The Center for Data Innovation spoke with Mark Silverman, CEO of Treeminer, a data mining company based in Rockville, Maryland. Silverman discussed how Treeminer’s innovative approach to mining data addresses problems faced by companies overwhelmed by their data as well as how Treeminer is working to mine data from the Internet of Things.
This interview is lightly edited.
Joshua New: Can you introduce Treeminer and talk a little bit about your role?
Mark Silverman: I founded Treeminer to bring a novel approach to the challenges of data mining to market. I met my partner, a professor at North Dakota State University, who recognized that the vast increases in the amount of data being collected required a fundamentally different approach to data mining extremely large datasets. I came at this from the perspective of someone who very successfully applied data mining methods to a global wireless services company, increasing profitability, reducing errors, and identifying major business risks through an analysis of tens of millions of call records. Treeminer was built with the notion that far more data is collected today than can be put to practical use due to limitations in the underlying technical approaches taken by the most popular data mining methods in use today.
New: Could you explain the “analysis bottleneck” and the problems it causes for companies trying to make use of their data?
Silverman: More data will be collected this year than in the entirety of human existence up to this point. This data comes in a variety of formats: user generated, machine generated, etc. Within this data are hidden nuggets of knowledge that can be hugely beneficial if acted upon with the appropriate urgency. We refer to the “analysis gap” or “bottleneck” as the growing intervals of time from when data is available, to when action can be taken based on the data collected.
Closing this “gap” and making efficient use of the data modern organizations have available to them requires addressing a number of challenges:
- What do you need to do in order to extract benefit from the data? Data models today are very complex to build and require significant effort from data scientists to prepare and validate. Our approach dramatically simplifies the construction of models and enables new data analysis paradigms.
- How long does it take to run the data mining algorithm? Existing approaches tend to scale exponentially with large datasets—this is a fundamental advantage of the vertical approach we take. Complex distance and kernel calculations in existing methods are translated into simple Boolean operations on vertical strands of data in our approach yielding significant performance improvement.

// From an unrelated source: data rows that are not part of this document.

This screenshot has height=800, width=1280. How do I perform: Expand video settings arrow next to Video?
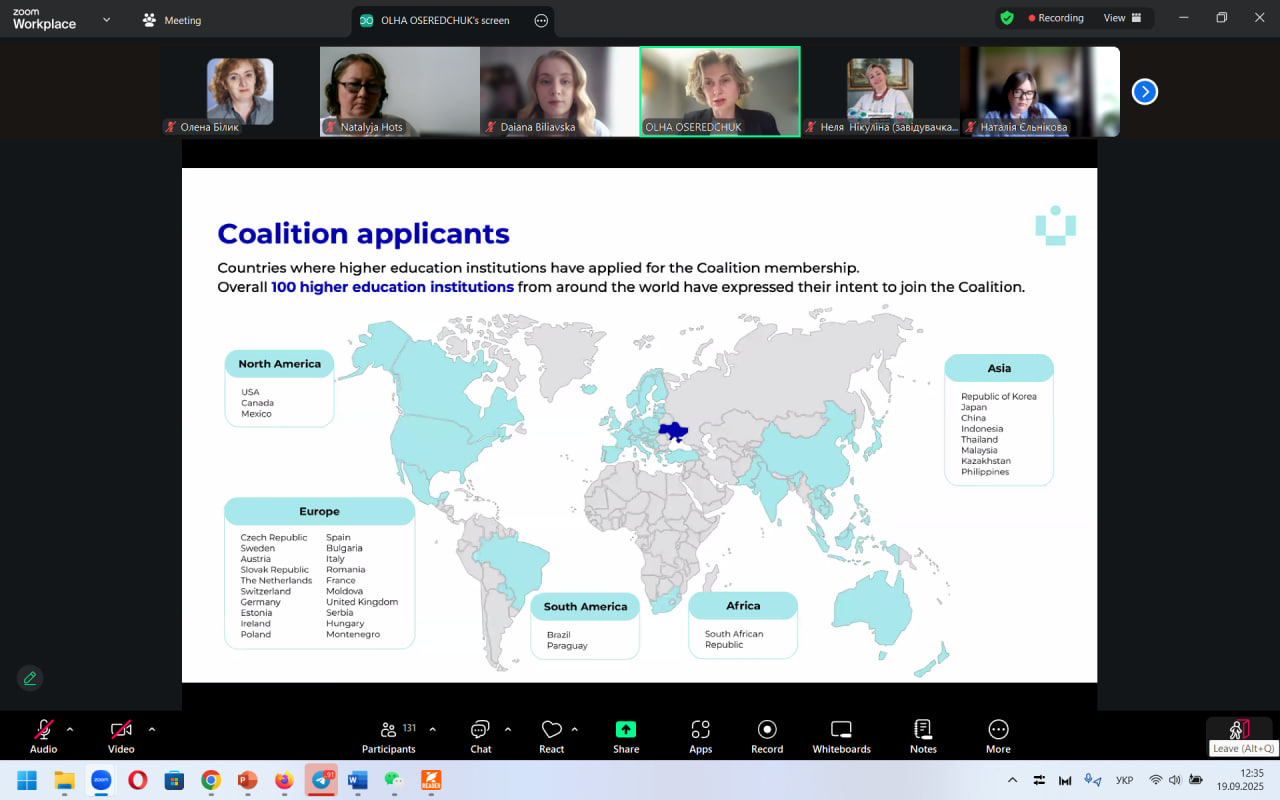(x=152, y=729)
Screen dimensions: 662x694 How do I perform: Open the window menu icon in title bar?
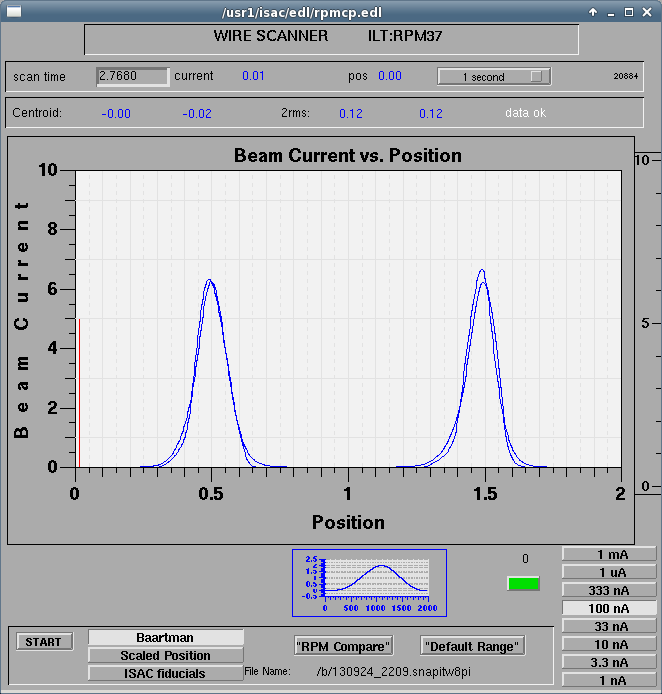(12, 12)
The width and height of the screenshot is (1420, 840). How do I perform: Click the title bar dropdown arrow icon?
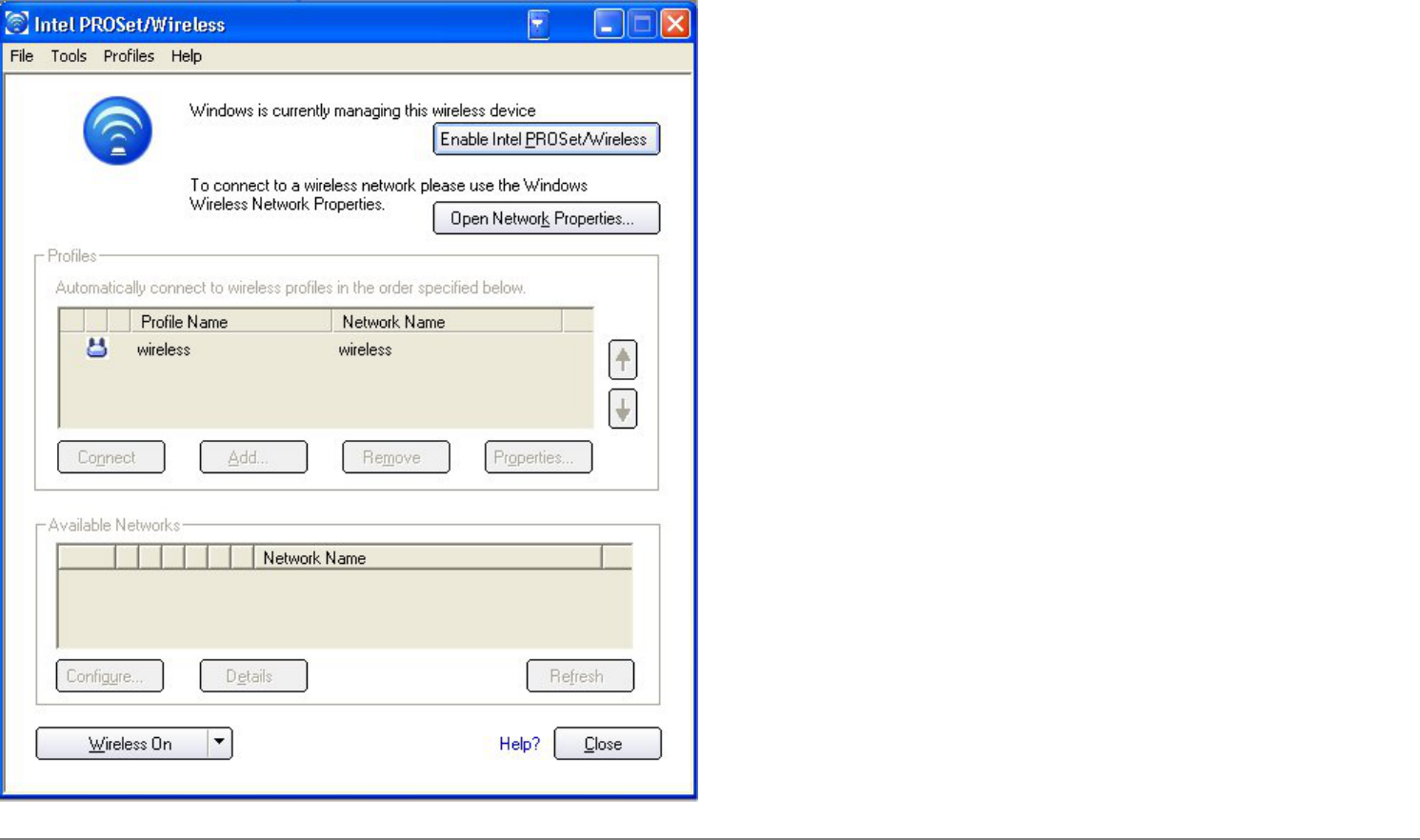(538, 24)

- What information can you get out of your data mining approach? Our approach implements “deep learning” concepts which can find patterns in the data by tackling issues such dimensionality reduction and automatic clustering of data without construction of models.

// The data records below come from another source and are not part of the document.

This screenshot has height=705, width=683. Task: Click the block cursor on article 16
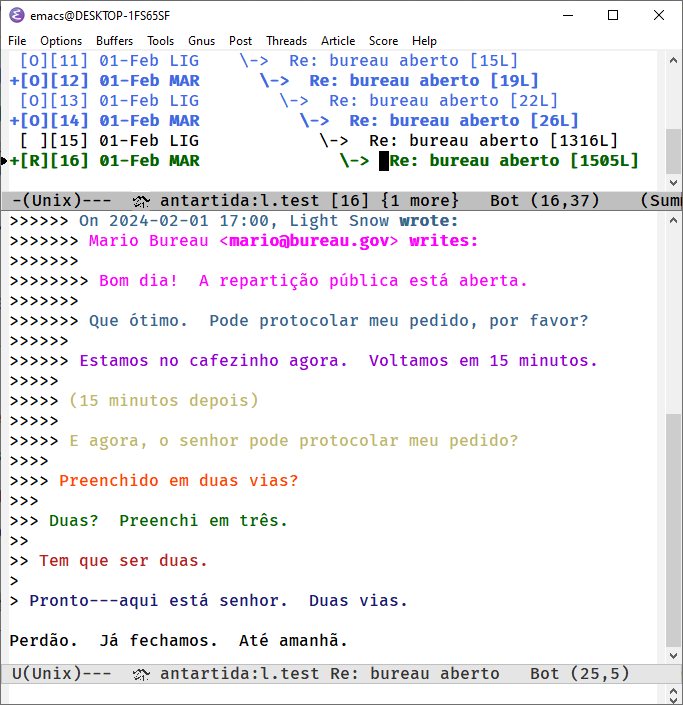(383, 161)
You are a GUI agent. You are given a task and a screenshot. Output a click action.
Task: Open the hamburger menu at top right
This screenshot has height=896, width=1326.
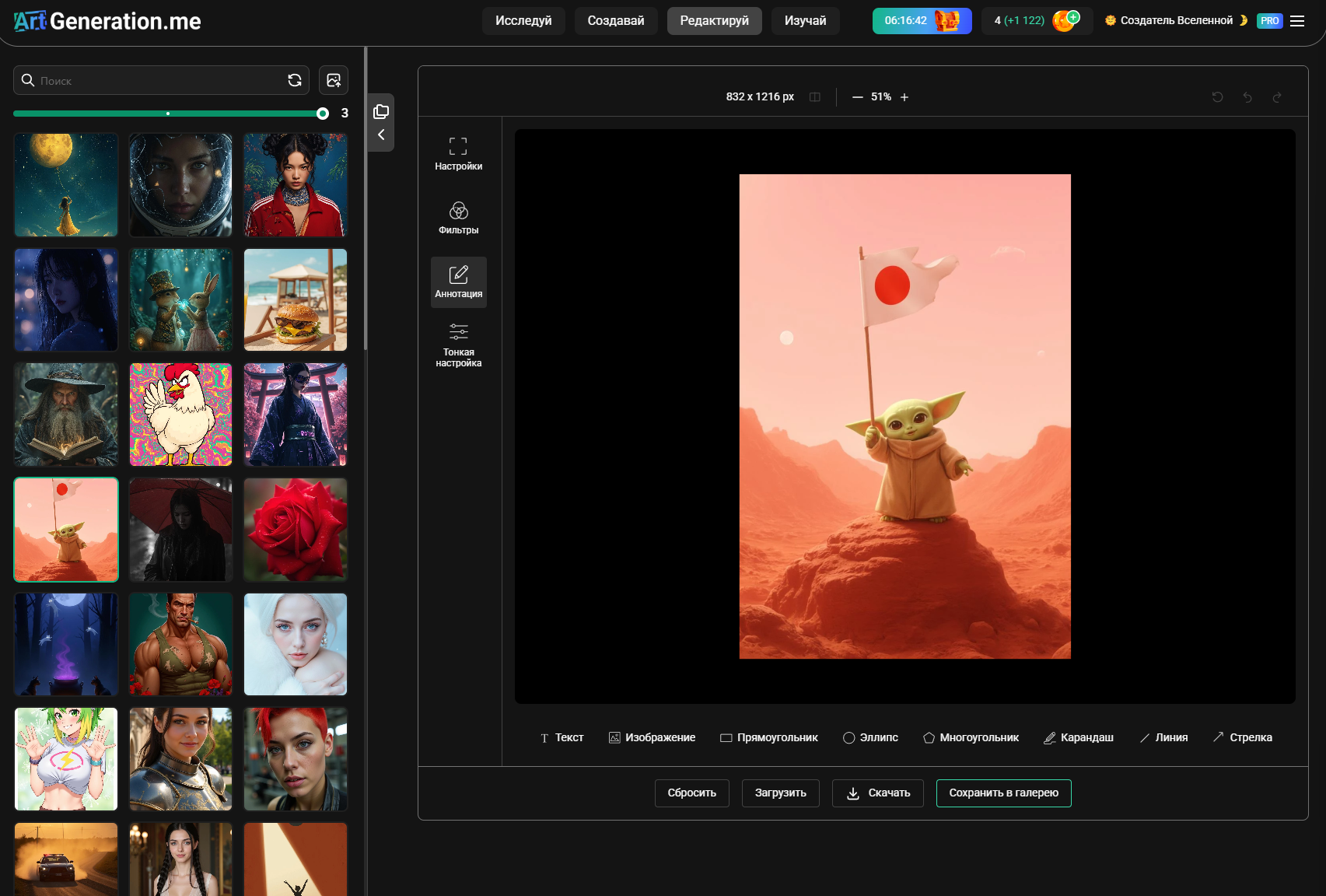[1297, 21]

- Can heterogeneous data types be handled? Because of our basic vertical algebra algorithm, we are agnostic as to data types and don’t require expensive and complex normalization of data to operate.
These four key advantages directly address the challenges of how to close this “gap” and extract knowledge from massive volumes of data.

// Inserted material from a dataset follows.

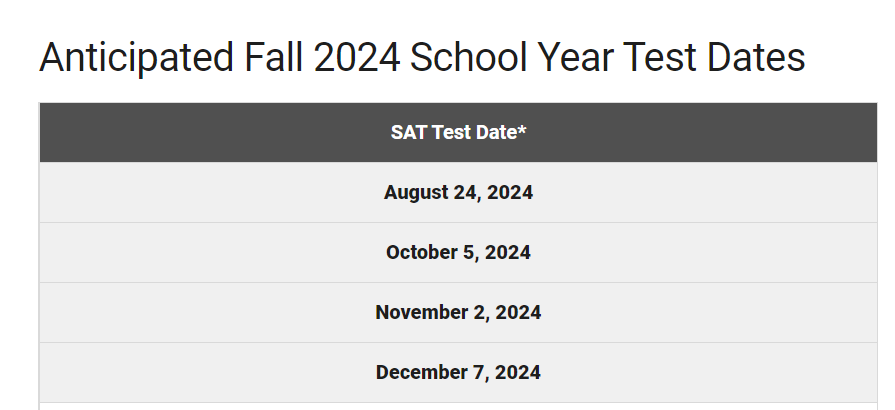Select the August 24, 2024 table row
The image size is (895, 410).
coord(458,192)
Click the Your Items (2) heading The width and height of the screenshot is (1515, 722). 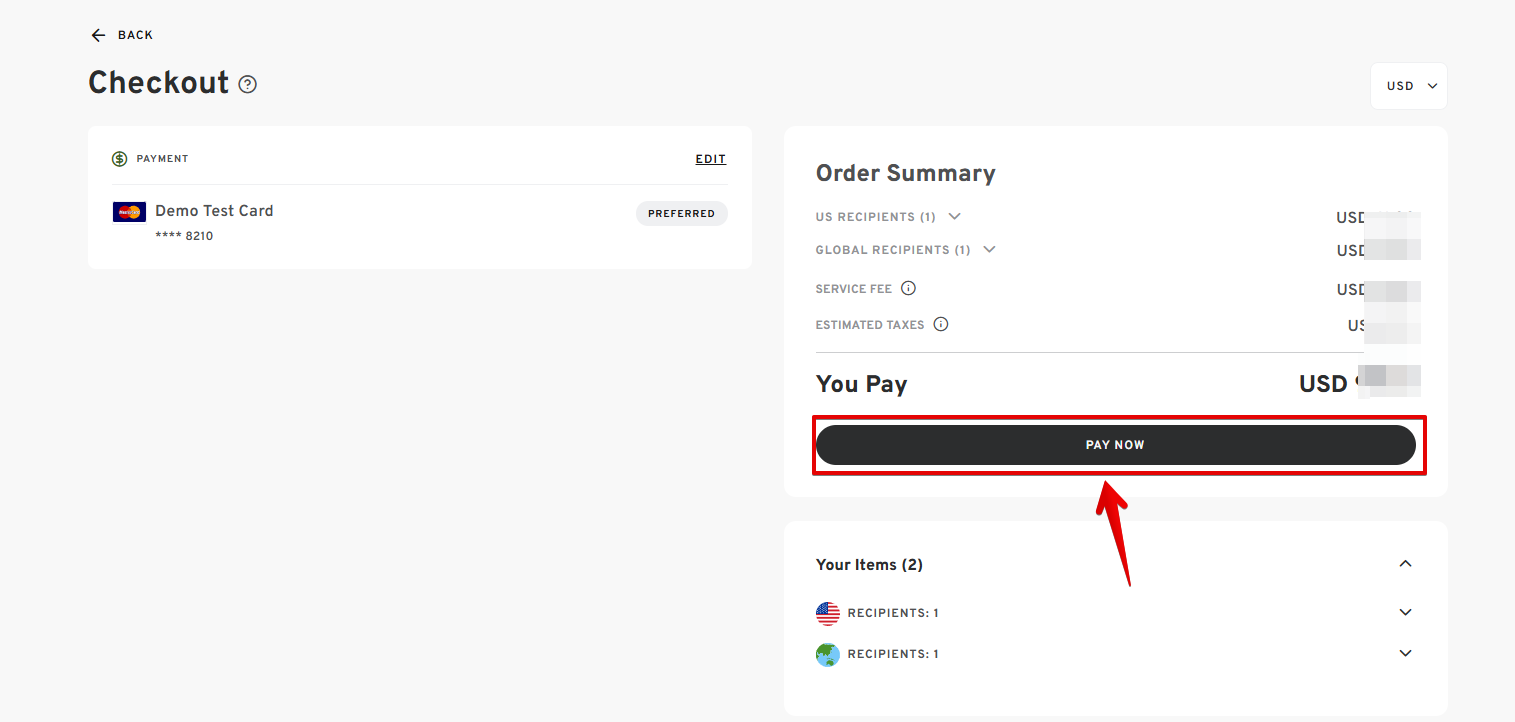tap(869, 565)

New: Can you elaborate on Treeminer’s unique “vertical” approach?
Silverman: We call ourselves the first “vertical data mining company.” If you think about how data scales, generally, you see many more “instances” of data than “attributes” of the data. For example, a firewall may generate tens of millions of log records, each of which may contain only a dozen attributes. When you start multiplying that by the number of security devices in a network, you are talking about massive volumes of data within which may contain hidden information about an attack.
What we realized is that if you iterate over the “attributes” (or “columns”) of data rather than the “rows” of data, the scaling problem changes. In the firewall log example you have a dozen attributes no matter how many log entries you have, so we iterate over the dozen attributes, not the millions and millions of entries. We can produce results in a fraction of the time that competitive methods can.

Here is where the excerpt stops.